Линию я перевёз в Кишинёв.
И мы начали делать мыло по-настоящему.
Колбасники были счастливы до слёз.
Им не нужны были деньги за нутряк. Им нужна была бумага. Официальная справка, что социалистическая собственность была передана на переработку и больше они за неё не отвечают. Я давал им бумагу — они отдавали жир. Иногда сами привозили, лишь бы избавиться.
Кооператив мы назвали «Мойдодыр». Было в этом что-то тёплое из детства.
Производство наладилось быстро. Пошли первые продажи. Появились первые деньги — больше, чем я получал в Молдавпотребсоюзе, где, между прочим, всё ещё работал. Мыло мы варили по вечерам и в выходные. Саня и Коля были посвободнее, я разрывался.
Мы были в числе первых кооперативов в Молдавии. Может быть, вообще одни из первых. Чувствовали себя соответственно — то есть охрененными.
Это чувство продлилось ровно до тех пор, пока я не поехал в Москву.
Моя двоюродная сестра выходила замуж. Разместился я у родственников на улице Часовой — рядом с Ленинградским рынком. На следующее утро после приезда я вышел прогуляться и зашёл на рынок.
И там я увидел то, после чего моя голова окончательно сошла с рельсов.
На прилавках лежал говяжий нутряк. Наш. Тот самый, который у нас в Молдавии стоил пять копеек за килограмм и от которого колбасники не знали, как избавиться.
Здесь он лежал на нескольких столах сразу. И стоил рубль семьдесят за килограмм.
Я постоял минуты три, не веря глазам. Потом мысленно сложил два и два — и от полученной суммы у меня слегка зашумело в ушах. Я нашёл хозяина точки. Мы сразу нашли общий язык. Договорились по рубль тридцать оптом, с доставкой на его склад в Москве.
Я вернулся в Кишинёв и начал готовить первую ходку. Колбасники чуть не плакали от счастья, отдавая мне свои тонны бесплатно. Мы загрузили рефрижератор под потолок и поехали в Москву.
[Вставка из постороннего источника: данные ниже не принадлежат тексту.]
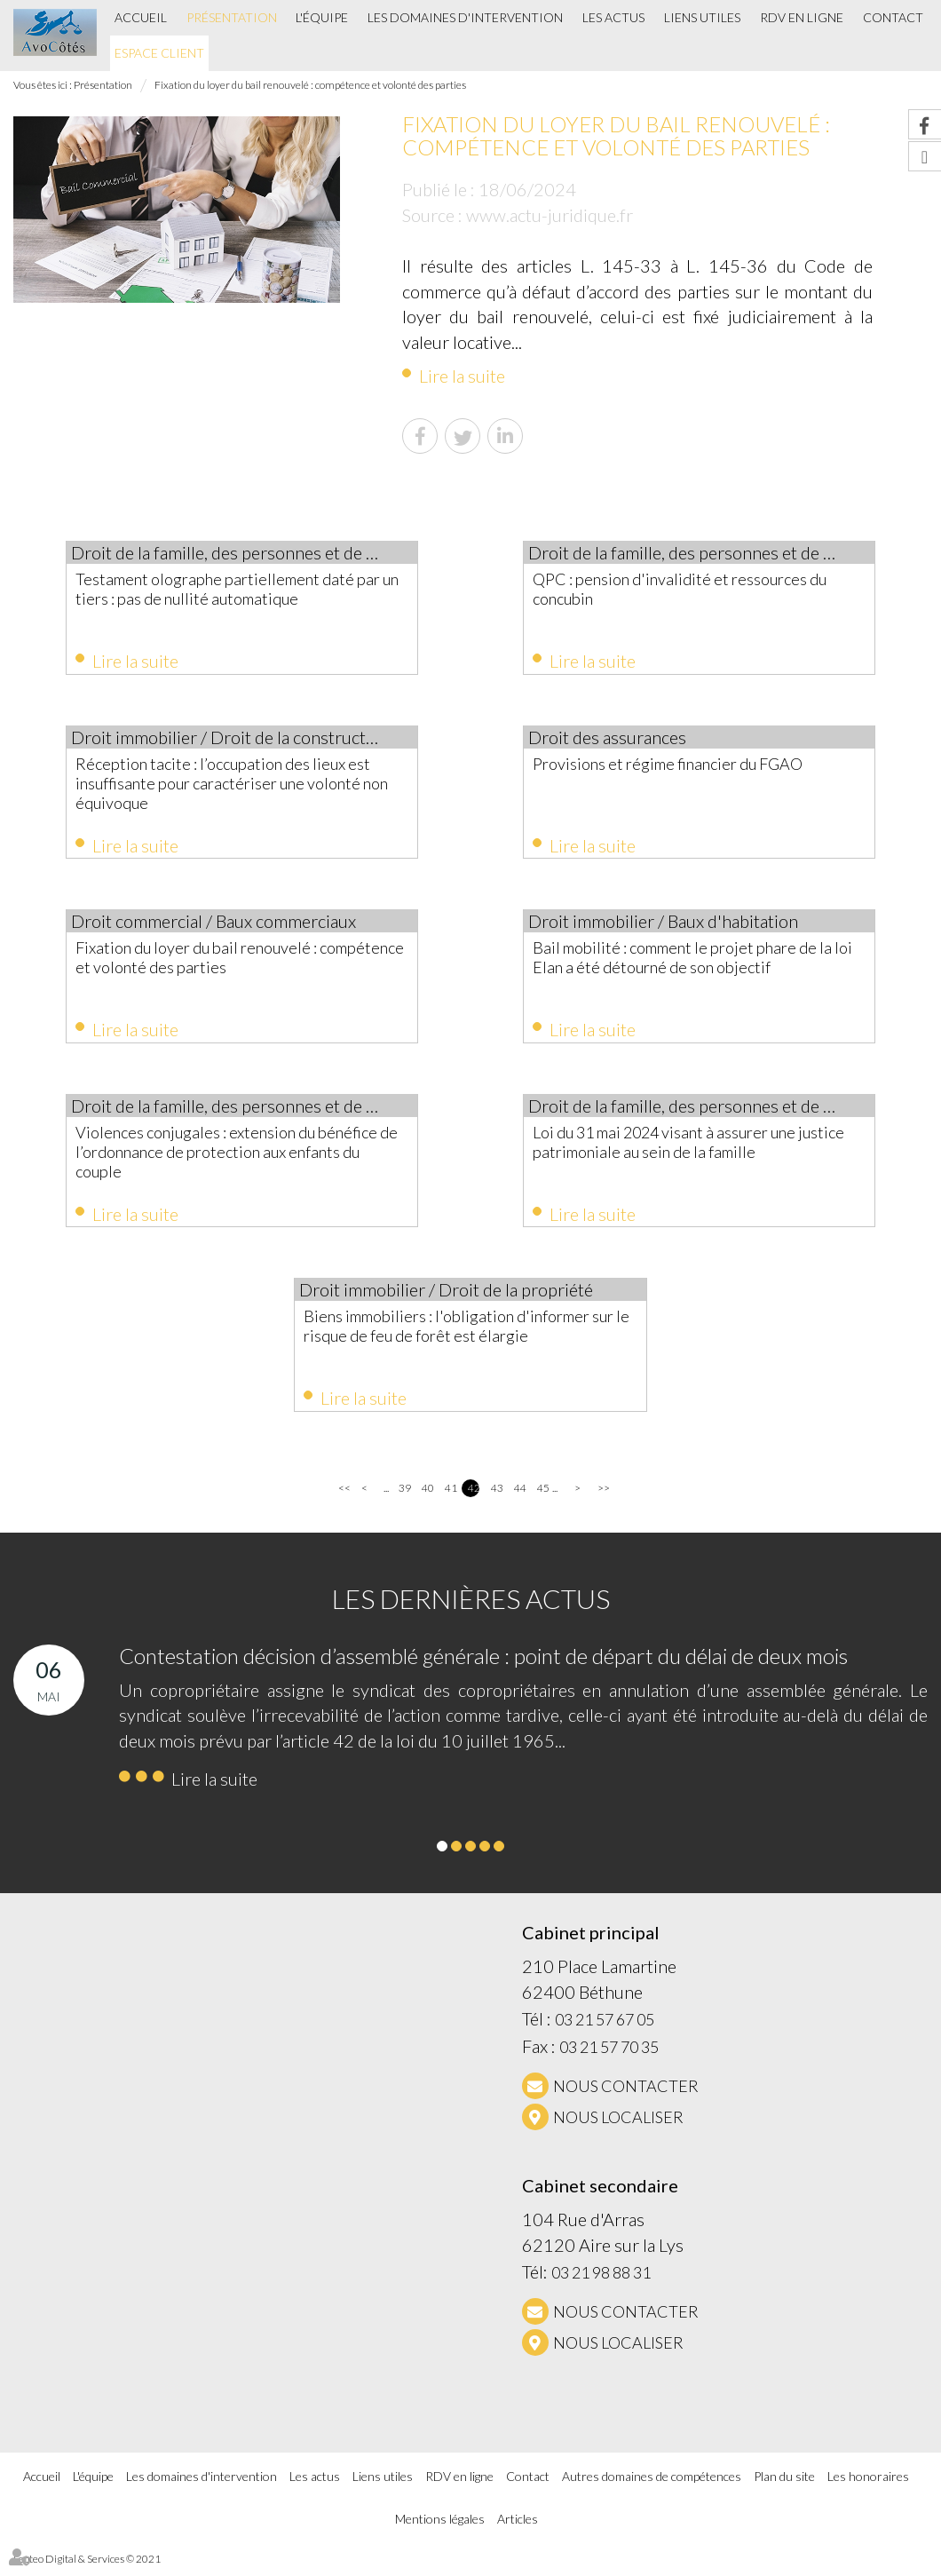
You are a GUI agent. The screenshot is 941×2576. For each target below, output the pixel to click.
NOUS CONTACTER (626, 2095)
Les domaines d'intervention (465, 17)
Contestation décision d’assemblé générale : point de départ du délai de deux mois (483, 1665)
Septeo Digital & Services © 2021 (87, 2568)
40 (427, 1497)
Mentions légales (440, 2528)
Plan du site (784, 2485)
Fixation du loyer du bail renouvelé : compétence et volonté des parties (310, 84)
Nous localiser (618, 2126)
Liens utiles (702, 17)
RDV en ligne (801, 17)
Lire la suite (462, 375)
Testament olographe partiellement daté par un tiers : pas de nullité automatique (231, 588)
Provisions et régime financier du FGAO (684, 765)
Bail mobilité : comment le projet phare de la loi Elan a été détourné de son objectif (699, 961)
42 (473, 1497)
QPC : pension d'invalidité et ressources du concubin (696, 588)
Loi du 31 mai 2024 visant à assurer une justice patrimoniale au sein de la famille (685, 1147)
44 (520, 1497)
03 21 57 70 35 (609, 2056)
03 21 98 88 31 (601, 2282)
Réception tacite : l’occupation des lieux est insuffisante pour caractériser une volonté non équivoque (239, 785)
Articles (517, 2528)
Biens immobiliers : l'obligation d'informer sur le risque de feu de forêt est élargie (463, 1333)
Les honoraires (868, 2485)
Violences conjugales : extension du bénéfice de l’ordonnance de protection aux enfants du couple (238, 1157)
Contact (893, 17)
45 (543, 1497)
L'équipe (322, 17)
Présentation (231, 17)
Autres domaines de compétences (651, 2485)
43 (496, 1497)
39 (404, 1497)
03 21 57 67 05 (604, 2029)
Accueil (141, 17)
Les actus (613, 17)
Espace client (159, 52)
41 (450, 1497)
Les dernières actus (471, 1608)
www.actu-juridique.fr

На полпути КамАЗ сдох. Глухая ночь, трасса под Калугой. Водитель вылез, пнул колесо и начал материться. Саня выбрался следом, перематерил его в три этажа и полез под машину. Пару часов он там ковырялся по локоть в мазуте — сказались военные сборы и наши доблестные автомобильные войска. Я светил фонариком и считал.
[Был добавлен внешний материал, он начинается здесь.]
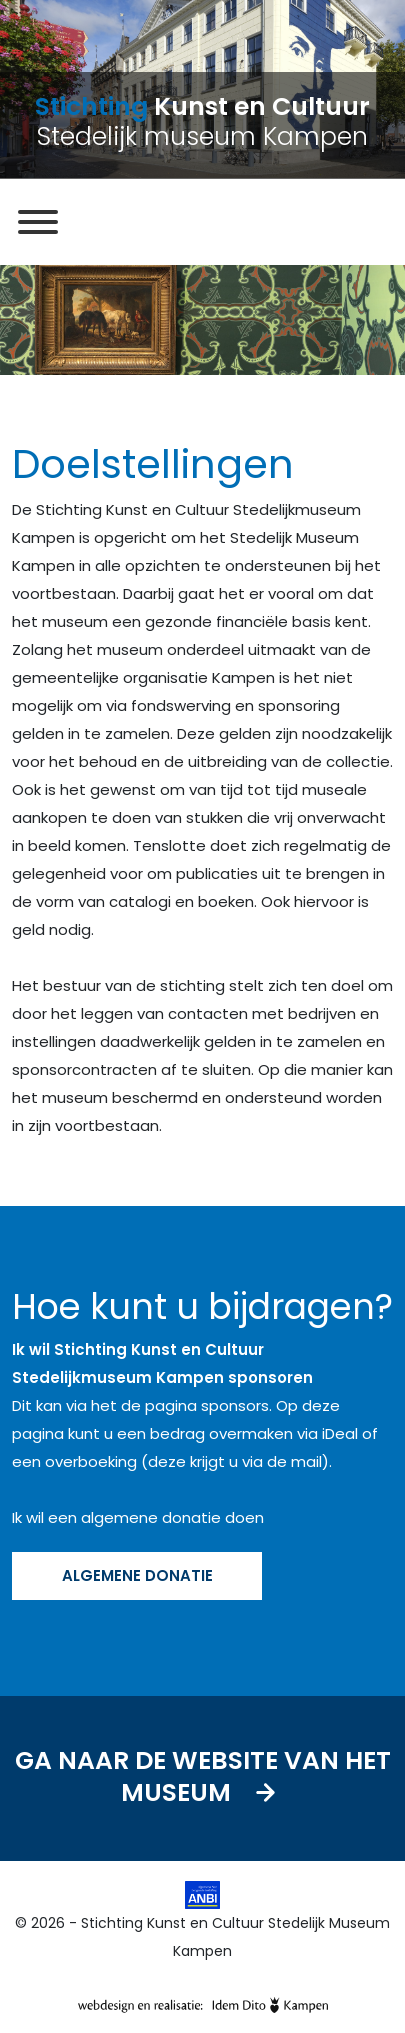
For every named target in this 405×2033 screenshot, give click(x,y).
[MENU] (38, 222)
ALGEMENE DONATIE (137, 1575)
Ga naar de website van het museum (203, 1778)
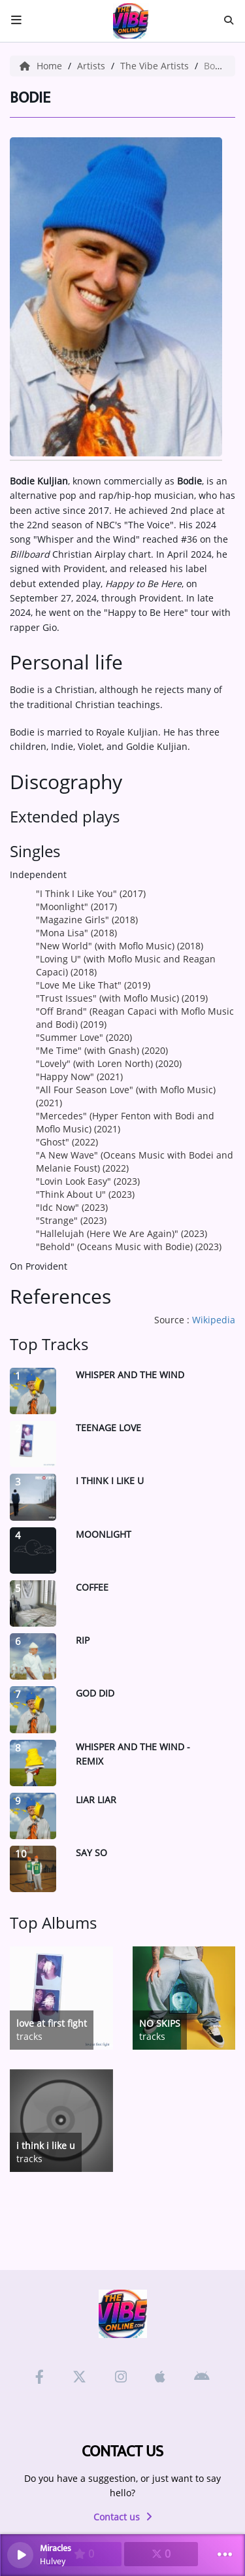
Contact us (122, 2517)
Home (42, 65)
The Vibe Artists (155, 65)
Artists (92, 65)
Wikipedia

Сырьё было почти бесплатным. Машина стоила восемьсот рублей. При зарплате сто двадцать в месяц это было больно, но не критично. Если не доедем — могут приписать вредительство, спишут груз, начнутся вопросы. Но даже не это волновало меня в первую очередь. Проблема была в том, что я обещал. Дал слово, и москвичи меня ждали. А я с детства мучительно переживал любое несоответствие между своими словами и делами.
Часа три мы висели на волоске. Под утро Саня вылез из-под машины, вытер лоб тыльной стороной ладони и сказал спокойно: «Готово». Завели. Поехали. Дальше всё прошло как по маслу.
Считалось это так. Жир — почти даром. Машина — восемьсот рублей. Двадцать тонн в Москве по рубль тридцать — двадцать с лишним тысяч выручки. Чистыми с одной ходки выходило около двадцати пяти тысяч рублей.
В стране, где хлеб стоил шестнадцать копеек, молоко — тринадцать, а кооперативная квартира, как и машина, — около пяти тысяч.
И в этой стране — двадцать пять тысяч за одну неделю.
С мылом мы покончили моментально. Продолжать варить его не имело никакого смысла: на мыле мы и близко не поднимали таких денег. Японская линия осталась стоять и работать сама на себя, голова у нас была уже в другом месте.
Мы сделали несколько ходок подряд.
И тут у меня в голове родилась мысль, которая потом возвращалась ещё много раз в жизни:
деньги лежат под ногами — нужно только нагнуться и поднять.
Я нагнулся в первый раз — и поднял двадцать пять тысяч.
Сегодня мне кажется, что именно с этого момента начался отсчёт обратного пути. Пока я не нагибался, я был молодым специалистом из лаборатории Молдавпотребсоюза, у которого по вечерам в эмалированном ведре варилось мыло.
Когда нагнулся первый раз — стало ясно, что и второй раз нагнусь. И третий. И что разогнуться обратно уже не получится — слишком близко к земле теперь видна россыпь.